Machine Learning Driven Materials Discovery
Scientific Challenge
The compositional space of functional materials is too large for exhaustive ab initio screening and too structured for blind data-driven search. Machine learning offers an obvious route through it, but the easy route is not the useful one: a model that predicts a target property accurately while obscuring the physics behind the prediction tells us where to look next time but not why. The question that organizes our work here is therefore methodological: how do we use machine learning to discover materials without surrendering the physical insight that makes a discovery transferable? A model whose features map to recognizable electronic-structure descriptors can be reasoned about, falsified, and extended to systems outside its training set. A model that achieves the same accuracy through opaque feature combinations can do none of these things. The distinction matters because the goal is not to predict—it is to understand well enough that the next prediction is more than a guess.
Our Approach
We pair machine learning tightly with first-principles validation, building models on physically interpretable feature spaces—chemical, structural, and electronic descriptors whose individual contributions can be read against known materials physics—rather than on opaque embeddings tuned for accuracy alone. Predictions are validated by targeted DFT calculations, and the loop closes when the descriptors that emerge as predictive in the model are also the descriptors that emerge as causal in the validation.

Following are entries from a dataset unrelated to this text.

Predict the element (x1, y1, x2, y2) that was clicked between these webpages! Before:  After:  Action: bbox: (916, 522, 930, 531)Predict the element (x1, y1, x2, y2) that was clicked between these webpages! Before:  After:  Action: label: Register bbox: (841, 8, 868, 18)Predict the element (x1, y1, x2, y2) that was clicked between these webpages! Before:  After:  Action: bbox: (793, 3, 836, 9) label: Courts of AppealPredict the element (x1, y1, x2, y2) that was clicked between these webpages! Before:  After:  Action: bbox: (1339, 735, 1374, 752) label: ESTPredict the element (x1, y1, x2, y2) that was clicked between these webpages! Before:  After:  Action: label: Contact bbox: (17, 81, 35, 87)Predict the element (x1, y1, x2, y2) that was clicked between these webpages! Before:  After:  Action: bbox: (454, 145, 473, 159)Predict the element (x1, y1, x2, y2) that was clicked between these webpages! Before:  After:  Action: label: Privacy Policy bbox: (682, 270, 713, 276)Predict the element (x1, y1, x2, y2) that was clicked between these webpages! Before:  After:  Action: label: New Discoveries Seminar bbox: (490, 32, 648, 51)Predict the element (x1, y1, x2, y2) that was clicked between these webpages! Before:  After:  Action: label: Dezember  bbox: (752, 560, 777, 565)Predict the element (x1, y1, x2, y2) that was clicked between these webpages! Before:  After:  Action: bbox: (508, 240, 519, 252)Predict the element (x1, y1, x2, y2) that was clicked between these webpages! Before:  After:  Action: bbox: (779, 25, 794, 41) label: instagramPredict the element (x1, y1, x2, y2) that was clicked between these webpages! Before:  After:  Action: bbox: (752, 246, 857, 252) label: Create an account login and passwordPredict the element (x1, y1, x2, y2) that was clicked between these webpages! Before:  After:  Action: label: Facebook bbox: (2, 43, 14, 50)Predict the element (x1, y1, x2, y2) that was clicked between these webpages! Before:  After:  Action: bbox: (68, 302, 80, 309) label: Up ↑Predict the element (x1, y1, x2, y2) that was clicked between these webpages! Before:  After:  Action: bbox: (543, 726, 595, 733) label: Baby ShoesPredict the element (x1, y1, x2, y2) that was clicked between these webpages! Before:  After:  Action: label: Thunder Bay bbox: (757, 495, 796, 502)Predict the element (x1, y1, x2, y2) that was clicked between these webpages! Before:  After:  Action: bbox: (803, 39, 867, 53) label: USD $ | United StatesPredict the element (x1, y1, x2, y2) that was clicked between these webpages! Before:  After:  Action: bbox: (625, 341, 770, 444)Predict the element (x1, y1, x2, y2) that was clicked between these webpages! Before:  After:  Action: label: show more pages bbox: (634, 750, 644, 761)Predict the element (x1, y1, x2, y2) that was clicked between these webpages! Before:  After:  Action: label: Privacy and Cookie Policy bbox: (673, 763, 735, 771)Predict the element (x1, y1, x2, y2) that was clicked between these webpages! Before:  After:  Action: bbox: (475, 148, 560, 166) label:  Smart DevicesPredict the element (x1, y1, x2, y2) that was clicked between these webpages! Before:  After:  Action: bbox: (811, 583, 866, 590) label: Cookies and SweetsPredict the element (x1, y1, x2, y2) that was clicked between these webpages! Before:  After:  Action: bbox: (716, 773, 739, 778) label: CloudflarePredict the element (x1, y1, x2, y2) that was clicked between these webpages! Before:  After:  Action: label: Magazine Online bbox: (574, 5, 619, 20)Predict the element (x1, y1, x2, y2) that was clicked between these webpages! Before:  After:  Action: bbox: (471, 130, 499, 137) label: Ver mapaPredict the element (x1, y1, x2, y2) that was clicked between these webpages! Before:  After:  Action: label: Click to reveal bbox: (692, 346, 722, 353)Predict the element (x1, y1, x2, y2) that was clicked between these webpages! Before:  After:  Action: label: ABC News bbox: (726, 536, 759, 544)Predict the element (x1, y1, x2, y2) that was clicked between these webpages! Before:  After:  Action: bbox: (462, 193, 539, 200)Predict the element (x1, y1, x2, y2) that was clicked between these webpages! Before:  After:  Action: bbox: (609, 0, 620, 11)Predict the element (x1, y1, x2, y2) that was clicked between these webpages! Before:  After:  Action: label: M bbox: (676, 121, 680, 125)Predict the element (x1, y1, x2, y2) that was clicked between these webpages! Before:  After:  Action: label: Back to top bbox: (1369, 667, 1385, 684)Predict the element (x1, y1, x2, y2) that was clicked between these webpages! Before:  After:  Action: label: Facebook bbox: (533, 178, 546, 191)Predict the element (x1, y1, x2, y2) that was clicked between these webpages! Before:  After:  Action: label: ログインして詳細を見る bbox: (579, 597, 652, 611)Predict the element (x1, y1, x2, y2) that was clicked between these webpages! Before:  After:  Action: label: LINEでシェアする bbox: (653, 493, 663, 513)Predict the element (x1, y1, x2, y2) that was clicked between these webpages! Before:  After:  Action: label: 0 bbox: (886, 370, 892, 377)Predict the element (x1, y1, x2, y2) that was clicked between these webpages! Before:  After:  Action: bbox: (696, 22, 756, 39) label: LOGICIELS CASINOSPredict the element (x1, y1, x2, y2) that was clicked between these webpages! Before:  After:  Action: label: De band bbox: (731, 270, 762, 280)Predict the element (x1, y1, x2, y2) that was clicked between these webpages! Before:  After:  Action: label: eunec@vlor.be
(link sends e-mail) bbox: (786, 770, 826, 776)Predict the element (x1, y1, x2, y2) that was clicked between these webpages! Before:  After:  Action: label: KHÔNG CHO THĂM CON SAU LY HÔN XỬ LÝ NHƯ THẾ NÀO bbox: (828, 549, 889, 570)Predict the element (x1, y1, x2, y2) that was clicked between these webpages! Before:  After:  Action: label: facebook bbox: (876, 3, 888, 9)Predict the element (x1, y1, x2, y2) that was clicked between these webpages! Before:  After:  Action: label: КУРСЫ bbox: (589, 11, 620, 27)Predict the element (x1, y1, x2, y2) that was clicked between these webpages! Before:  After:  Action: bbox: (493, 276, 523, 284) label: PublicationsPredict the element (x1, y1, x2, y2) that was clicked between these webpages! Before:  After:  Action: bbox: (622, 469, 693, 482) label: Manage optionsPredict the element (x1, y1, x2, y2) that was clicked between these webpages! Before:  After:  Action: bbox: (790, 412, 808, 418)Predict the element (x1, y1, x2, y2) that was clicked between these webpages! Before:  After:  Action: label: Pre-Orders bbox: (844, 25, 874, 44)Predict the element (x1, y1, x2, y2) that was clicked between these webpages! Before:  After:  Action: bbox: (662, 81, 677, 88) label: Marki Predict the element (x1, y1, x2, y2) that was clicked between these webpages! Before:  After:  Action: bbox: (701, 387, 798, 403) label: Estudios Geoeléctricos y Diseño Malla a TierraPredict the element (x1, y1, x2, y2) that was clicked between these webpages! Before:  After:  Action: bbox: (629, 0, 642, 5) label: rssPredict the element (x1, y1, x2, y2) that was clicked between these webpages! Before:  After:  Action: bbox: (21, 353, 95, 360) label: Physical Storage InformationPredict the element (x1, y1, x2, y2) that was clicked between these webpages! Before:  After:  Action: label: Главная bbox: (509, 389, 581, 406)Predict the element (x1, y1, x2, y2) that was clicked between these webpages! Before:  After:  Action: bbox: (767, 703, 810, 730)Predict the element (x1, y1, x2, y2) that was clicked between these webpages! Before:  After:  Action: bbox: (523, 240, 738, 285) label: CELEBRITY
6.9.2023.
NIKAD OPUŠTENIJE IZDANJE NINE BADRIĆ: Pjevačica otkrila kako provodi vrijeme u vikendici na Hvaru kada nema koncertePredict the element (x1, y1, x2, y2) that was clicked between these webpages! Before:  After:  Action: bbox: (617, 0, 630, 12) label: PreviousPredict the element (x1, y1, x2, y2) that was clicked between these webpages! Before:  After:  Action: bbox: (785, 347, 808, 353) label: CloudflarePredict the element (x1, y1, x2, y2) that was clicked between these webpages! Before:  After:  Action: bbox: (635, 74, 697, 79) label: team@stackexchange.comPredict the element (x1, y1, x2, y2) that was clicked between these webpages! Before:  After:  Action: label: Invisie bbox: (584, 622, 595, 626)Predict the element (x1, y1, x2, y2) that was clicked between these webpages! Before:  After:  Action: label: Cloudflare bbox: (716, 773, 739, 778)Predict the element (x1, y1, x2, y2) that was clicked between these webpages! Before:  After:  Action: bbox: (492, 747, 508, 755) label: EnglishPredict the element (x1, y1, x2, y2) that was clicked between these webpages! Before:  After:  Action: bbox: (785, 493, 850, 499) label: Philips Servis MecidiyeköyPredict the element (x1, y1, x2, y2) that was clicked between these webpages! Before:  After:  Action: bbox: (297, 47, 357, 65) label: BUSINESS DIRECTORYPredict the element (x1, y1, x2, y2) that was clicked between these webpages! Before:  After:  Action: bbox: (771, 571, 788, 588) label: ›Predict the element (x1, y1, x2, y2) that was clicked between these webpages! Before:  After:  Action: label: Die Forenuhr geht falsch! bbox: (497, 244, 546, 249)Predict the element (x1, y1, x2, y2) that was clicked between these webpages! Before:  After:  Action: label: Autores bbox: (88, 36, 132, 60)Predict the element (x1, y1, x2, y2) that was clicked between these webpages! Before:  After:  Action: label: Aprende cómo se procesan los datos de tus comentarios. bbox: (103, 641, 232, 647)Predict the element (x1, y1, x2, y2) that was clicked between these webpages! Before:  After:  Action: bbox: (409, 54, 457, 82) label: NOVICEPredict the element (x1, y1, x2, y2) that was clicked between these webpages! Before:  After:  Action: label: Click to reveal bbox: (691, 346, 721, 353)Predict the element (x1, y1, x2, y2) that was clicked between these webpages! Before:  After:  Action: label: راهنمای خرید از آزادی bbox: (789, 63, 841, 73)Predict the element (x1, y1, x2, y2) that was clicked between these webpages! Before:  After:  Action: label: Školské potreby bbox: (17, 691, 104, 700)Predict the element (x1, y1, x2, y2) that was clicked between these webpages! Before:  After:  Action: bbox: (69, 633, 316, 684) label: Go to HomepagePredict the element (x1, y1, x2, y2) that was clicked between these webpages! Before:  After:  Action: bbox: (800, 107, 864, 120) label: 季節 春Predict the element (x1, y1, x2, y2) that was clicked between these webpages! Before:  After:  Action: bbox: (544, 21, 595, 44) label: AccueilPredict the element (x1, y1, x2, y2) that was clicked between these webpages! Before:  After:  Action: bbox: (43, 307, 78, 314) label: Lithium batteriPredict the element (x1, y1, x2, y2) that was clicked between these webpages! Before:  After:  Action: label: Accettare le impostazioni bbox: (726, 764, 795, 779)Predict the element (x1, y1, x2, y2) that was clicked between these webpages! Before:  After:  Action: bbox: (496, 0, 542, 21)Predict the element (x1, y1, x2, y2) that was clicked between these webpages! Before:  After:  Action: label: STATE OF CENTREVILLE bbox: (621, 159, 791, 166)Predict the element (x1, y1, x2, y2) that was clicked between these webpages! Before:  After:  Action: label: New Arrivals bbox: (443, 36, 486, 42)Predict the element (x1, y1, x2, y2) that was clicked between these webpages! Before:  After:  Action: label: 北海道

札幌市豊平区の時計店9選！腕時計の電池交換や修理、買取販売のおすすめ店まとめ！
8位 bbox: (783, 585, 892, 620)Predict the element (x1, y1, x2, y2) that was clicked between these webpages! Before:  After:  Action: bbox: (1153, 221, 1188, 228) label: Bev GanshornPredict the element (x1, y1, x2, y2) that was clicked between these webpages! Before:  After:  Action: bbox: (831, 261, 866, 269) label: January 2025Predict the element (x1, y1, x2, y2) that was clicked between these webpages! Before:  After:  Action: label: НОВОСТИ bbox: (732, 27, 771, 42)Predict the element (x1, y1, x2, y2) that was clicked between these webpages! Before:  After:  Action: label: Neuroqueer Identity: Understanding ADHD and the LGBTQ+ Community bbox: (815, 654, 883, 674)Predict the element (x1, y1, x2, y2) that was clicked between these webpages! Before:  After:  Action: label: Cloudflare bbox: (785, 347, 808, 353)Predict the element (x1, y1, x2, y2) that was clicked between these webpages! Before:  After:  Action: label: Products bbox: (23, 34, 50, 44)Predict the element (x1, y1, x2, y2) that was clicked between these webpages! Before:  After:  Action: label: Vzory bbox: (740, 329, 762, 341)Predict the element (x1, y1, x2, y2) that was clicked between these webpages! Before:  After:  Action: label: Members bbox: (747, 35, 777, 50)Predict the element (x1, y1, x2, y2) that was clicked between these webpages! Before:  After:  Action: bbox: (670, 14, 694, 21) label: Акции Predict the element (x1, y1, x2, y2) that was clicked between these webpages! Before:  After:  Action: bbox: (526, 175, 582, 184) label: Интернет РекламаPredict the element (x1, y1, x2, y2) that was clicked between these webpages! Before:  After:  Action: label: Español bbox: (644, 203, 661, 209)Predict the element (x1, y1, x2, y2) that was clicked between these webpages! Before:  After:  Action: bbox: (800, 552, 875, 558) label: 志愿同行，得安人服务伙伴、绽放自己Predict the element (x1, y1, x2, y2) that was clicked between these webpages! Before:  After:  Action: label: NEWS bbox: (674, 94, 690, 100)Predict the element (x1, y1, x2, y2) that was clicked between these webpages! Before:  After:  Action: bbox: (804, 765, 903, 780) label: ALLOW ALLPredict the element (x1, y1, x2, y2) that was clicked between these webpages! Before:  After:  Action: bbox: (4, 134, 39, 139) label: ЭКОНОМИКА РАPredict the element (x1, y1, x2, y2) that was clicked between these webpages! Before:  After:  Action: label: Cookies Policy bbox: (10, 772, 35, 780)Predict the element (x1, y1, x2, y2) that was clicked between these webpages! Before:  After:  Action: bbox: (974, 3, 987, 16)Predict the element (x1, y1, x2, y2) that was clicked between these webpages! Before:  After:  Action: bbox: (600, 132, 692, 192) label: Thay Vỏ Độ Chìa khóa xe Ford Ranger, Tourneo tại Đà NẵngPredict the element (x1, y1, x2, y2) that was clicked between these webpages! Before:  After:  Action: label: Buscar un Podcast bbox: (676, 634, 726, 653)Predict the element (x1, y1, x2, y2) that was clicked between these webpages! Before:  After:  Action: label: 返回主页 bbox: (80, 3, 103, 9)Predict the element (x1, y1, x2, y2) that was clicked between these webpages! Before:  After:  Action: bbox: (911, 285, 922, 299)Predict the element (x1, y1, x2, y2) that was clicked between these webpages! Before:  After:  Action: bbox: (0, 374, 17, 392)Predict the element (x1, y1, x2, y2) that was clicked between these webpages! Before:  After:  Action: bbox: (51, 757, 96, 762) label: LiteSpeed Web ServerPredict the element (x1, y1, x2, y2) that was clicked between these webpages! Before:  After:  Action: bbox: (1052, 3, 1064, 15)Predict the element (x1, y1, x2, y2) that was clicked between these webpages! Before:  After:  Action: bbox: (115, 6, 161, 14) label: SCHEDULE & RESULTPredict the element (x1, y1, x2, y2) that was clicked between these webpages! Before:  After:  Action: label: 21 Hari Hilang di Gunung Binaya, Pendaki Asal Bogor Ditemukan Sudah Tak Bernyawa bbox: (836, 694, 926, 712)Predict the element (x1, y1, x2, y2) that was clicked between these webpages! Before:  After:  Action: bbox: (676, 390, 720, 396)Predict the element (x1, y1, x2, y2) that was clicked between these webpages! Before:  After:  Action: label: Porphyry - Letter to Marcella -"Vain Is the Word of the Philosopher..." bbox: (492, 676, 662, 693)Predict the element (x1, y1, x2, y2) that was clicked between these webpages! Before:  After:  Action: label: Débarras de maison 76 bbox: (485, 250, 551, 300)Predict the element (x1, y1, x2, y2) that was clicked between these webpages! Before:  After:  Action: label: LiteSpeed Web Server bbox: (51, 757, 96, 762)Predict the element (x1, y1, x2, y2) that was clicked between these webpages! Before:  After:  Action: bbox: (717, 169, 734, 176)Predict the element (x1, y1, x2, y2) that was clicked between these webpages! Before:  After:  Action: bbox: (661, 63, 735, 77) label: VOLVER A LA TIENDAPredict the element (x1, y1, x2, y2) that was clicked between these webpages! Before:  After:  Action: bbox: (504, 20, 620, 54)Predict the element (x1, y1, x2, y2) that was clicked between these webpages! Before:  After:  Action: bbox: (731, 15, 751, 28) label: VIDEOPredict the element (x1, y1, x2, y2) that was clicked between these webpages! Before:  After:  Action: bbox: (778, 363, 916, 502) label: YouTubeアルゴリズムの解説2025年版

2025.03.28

This commitment imposes a real cost: we accept lower predictive accuracy where the trade is interpretability for opacity. The justification is that a marginal gain in F1 score on a held-out test set is worth less than a model whose governing descriptors can be read, criticized, and used to guide the next round of high-throughput screening or experimental synthesis.
Key Insights & Achievements
- Interpretable models for defect-based qubits. Machine-learning frameworks designed around physically meaningful descriptors identify candidate defect–host systems analogous to NV centres in diamond, achieving F1 scores above 0.98 and Matthews correlation coefficients above 0.90 on imbalanced datasets without sacrificing the descriptor-level interpretability that makes the predictions chemically meaningful.
- Roadmaps for room-temperature qubit arrays. Predicted defect–host combinations point to candidate platforms for qubit arrays with long coherence times at room temperature, providing a concrete target list for experimental validation rather than an abstract performance ceiling.
- Cross-domain screening from a single methodological core. The same interpretable-ML approach extends from quantum-information host materials to catalytic surfaces and compositionally complex alloys, identifying physically plausible candidates in each domain and demonstrating that the method generalizes across functional contexts.
These results establish a mechanism-aware approach to ML-driven materials discovery, where predictive models reveal the descriptors that govern a target property and guide the next round of first-principles or experimental work. These models accelerate experimental screening campaigns for qubits, catalysts, and functional alloys.